-- Start PROVIDED DATA --

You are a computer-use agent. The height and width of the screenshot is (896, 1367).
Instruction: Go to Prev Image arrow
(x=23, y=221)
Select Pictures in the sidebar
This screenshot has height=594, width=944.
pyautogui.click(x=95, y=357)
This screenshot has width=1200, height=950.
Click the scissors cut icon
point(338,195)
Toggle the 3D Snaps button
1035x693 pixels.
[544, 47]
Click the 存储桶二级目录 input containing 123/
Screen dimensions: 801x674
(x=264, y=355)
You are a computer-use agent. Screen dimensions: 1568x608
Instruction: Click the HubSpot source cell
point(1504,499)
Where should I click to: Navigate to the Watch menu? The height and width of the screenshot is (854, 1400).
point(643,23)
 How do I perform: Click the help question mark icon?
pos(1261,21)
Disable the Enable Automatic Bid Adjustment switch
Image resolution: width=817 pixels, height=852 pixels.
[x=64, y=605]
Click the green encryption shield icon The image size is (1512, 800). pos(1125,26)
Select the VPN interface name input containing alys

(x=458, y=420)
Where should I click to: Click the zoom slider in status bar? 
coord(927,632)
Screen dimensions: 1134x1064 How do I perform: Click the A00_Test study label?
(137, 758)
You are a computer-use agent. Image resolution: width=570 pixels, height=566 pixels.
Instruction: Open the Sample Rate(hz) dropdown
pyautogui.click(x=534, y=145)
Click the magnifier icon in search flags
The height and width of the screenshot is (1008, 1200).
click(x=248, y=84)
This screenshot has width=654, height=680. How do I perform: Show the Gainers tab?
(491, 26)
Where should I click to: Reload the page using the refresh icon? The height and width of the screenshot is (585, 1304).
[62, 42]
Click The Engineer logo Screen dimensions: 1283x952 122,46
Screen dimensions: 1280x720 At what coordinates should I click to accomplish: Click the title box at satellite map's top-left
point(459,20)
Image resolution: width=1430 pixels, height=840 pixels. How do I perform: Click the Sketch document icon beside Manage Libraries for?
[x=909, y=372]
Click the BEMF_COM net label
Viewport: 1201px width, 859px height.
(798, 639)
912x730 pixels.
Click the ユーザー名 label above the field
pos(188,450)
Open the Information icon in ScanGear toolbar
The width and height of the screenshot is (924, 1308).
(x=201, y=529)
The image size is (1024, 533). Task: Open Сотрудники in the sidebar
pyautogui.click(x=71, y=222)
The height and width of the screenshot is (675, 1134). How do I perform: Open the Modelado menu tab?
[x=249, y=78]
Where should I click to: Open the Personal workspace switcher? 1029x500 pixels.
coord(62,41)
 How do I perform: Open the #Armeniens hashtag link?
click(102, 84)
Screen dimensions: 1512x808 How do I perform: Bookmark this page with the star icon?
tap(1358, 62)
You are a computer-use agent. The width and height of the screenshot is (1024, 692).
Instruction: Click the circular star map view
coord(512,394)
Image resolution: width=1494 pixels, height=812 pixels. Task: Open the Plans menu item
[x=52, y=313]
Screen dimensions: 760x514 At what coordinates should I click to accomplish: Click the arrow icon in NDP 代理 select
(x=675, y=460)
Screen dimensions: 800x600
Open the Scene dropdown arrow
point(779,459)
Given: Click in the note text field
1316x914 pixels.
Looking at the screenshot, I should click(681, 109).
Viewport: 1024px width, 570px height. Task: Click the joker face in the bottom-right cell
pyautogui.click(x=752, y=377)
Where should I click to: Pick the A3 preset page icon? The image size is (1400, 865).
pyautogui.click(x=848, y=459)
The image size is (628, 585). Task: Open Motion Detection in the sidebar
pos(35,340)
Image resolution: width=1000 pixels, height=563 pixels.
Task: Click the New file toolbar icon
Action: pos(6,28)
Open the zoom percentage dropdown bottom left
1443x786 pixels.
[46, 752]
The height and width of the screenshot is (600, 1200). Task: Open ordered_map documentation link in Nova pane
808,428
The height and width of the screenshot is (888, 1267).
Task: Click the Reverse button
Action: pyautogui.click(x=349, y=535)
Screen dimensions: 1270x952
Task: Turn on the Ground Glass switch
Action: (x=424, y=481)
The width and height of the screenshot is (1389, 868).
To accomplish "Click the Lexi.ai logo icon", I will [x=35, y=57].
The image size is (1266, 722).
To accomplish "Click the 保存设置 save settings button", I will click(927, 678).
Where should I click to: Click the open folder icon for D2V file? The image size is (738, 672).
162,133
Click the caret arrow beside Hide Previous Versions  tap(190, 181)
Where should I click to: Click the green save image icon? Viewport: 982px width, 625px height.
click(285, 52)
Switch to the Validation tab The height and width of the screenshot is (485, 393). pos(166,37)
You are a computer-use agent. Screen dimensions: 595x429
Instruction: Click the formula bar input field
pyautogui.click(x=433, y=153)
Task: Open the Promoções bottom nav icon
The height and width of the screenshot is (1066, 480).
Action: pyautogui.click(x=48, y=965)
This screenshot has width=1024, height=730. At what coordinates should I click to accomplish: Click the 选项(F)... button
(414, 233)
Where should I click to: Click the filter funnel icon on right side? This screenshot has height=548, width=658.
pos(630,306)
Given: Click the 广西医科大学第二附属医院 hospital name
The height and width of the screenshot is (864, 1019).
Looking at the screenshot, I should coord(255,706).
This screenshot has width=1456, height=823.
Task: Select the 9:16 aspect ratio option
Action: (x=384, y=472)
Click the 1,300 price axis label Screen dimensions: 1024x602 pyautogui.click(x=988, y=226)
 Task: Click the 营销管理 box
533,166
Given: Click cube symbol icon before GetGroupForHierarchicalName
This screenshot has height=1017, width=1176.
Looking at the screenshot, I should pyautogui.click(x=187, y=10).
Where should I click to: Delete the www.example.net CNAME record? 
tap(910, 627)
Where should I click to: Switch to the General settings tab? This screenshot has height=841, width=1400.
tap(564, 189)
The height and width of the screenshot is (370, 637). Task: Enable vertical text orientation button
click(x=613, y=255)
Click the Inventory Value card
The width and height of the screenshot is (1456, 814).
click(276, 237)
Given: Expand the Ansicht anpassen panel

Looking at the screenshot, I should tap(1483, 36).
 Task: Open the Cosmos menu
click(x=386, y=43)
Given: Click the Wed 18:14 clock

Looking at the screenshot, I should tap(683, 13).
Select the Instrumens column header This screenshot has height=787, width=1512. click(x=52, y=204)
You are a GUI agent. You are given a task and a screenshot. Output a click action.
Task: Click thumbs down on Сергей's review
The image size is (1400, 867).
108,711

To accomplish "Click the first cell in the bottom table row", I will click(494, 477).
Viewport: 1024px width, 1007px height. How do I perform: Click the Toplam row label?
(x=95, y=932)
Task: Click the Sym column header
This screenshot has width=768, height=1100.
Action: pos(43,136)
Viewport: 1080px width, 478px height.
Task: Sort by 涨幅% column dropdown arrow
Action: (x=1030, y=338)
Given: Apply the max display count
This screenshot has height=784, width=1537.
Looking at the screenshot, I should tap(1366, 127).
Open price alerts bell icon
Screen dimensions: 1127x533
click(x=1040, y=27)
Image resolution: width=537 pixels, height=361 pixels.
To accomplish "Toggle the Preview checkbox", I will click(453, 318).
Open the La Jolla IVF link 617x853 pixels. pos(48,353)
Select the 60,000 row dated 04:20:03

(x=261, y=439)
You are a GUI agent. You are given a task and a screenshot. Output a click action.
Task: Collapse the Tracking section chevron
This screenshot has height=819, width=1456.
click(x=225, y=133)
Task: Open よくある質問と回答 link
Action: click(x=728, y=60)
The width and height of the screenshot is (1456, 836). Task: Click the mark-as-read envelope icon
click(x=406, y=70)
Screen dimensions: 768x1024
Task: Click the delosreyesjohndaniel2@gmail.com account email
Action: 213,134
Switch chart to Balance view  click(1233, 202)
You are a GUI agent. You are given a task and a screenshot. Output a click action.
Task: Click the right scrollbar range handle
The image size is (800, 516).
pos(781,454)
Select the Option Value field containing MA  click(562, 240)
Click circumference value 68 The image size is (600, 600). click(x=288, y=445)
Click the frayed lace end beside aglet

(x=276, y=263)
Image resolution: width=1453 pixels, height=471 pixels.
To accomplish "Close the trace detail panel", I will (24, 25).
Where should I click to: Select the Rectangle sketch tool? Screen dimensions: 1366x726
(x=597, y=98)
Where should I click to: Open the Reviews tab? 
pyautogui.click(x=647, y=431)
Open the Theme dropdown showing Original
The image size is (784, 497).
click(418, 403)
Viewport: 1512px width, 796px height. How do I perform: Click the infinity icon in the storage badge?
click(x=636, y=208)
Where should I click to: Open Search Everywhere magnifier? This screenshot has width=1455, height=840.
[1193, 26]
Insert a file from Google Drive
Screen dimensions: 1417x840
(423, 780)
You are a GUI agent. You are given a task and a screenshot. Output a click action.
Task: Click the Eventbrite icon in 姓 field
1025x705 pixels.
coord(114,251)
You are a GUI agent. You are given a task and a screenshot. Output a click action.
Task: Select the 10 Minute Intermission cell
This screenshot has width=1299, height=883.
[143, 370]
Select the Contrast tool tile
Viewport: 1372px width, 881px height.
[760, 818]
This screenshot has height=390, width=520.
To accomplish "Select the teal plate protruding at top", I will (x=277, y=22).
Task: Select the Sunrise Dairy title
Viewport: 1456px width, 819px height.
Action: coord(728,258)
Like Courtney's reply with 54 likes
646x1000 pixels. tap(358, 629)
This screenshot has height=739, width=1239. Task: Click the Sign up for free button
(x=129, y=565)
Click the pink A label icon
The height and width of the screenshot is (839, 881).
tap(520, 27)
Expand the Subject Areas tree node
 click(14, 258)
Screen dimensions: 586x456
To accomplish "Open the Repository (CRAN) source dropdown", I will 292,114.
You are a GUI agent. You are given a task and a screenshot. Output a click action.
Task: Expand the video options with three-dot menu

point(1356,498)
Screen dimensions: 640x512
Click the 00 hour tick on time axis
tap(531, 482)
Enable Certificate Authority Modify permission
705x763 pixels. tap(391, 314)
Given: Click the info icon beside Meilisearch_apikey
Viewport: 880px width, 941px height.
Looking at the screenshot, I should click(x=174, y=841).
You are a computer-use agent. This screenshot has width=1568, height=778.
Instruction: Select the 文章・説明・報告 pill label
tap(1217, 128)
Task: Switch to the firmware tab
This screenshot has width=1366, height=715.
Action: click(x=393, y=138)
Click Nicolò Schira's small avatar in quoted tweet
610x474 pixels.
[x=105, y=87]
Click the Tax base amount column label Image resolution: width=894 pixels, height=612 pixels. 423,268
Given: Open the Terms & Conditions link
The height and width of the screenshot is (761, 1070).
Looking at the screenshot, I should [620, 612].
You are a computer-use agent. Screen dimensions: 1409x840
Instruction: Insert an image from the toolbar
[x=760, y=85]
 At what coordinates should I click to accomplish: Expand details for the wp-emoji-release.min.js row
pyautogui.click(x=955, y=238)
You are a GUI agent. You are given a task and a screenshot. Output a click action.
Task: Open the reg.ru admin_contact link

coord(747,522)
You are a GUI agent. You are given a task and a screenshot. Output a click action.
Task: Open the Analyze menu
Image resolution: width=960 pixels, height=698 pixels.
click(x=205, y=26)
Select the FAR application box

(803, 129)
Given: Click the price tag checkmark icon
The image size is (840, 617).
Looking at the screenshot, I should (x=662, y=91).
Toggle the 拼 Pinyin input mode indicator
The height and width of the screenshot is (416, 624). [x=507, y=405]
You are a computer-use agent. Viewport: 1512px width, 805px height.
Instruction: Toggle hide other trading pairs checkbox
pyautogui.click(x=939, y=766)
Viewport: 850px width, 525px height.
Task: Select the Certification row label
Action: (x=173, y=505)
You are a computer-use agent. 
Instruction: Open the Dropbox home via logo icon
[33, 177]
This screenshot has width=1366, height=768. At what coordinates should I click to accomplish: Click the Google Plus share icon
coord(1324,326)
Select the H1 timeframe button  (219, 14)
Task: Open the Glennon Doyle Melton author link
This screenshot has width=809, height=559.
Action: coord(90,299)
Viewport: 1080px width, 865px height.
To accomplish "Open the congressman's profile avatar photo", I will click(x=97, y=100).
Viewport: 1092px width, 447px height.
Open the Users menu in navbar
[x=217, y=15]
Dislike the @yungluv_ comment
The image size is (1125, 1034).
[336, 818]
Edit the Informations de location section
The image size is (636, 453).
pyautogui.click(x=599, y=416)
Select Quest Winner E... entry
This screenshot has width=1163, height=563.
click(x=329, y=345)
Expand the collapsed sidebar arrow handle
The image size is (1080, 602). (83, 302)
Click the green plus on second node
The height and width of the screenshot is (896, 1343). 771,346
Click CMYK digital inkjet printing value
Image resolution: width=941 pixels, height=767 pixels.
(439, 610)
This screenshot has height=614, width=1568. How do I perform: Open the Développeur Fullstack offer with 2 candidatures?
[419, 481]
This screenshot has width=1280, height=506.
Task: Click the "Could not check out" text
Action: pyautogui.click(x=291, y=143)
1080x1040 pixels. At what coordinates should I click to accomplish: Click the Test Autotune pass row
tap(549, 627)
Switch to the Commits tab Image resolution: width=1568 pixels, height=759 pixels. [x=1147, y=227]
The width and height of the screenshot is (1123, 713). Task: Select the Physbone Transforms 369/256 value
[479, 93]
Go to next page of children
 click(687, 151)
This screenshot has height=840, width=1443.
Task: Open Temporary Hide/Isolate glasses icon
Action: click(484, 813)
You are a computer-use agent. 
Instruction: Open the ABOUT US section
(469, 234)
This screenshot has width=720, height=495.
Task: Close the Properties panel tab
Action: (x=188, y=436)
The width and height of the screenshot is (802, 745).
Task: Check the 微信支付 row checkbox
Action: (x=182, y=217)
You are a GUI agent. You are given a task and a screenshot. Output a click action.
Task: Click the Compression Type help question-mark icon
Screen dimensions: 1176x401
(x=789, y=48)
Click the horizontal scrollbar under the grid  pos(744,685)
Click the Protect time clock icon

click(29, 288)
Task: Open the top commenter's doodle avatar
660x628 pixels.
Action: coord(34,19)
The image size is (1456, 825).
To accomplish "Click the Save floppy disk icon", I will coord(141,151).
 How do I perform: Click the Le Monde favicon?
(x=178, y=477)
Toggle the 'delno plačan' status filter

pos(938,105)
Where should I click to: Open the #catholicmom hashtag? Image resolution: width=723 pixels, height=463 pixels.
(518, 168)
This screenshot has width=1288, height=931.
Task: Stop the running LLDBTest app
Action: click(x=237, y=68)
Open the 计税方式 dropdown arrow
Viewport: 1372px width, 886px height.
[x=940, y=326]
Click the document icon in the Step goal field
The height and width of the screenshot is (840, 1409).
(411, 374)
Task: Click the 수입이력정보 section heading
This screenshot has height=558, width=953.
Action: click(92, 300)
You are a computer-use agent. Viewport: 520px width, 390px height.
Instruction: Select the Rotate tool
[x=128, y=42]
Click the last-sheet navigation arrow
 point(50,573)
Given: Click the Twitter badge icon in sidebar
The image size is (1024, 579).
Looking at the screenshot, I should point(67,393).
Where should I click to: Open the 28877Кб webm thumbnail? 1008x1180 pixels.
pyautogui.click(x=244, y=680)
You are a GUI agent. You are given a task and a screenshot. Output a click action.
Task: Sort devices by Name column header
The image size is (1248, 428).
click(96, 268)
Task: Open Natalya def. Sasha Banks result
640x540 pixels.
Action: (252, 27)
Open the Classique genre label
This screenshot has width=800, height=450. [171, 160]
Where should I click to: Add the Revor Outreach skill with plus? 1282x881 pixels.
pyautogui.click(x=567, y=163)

-- End PROVIDED DATA --

**PROBLEM TO WORK ON**: Format the lines from the one containing "This screenshot has width=1200, height=950." up to and including the one containing "coord(927,632)" as a numbered list, leaving out any blank lines.

**WRITTEN ANSWER**:
1. This screenshot has width=1200, height=950.
2. Click the scissors cut icon
3. point(338,195)
4. Toggle the 3D Snaps button
5. 1035x693 pixels.
6. [544, 47]
7. Click the 存储桶二级目录 input containing 123/
8. Screen dimensions: 801x674
9. (x=264, y=355)
10. You are a computer-use agent. Screen dimensions: 1568x608
11. Instruction: Click the HubSpot source cell
12. point(1504,499)
13. Where should I click to: Navigate to the Watch menu? The height and width of the screenshot is (854, 1400).
14. point(643,23)
15.  How do I perform: Click the help question mark icon?
16. pos(1261,21)
17. Disable the Enable Automatic Bid Adjustment switch
18. Image resolution: width=817 pixels, height=852 pixels.
19. [x=64, y=605]
20. Click the green encryption shield icon The image size is (1512, 800). pos(1125,26)
21. Select the VPN interface name input containing alys
22. (x=458, y=420)
23. Where should I click to: Click the zoom slider in status bar? 
24. coord(927,632)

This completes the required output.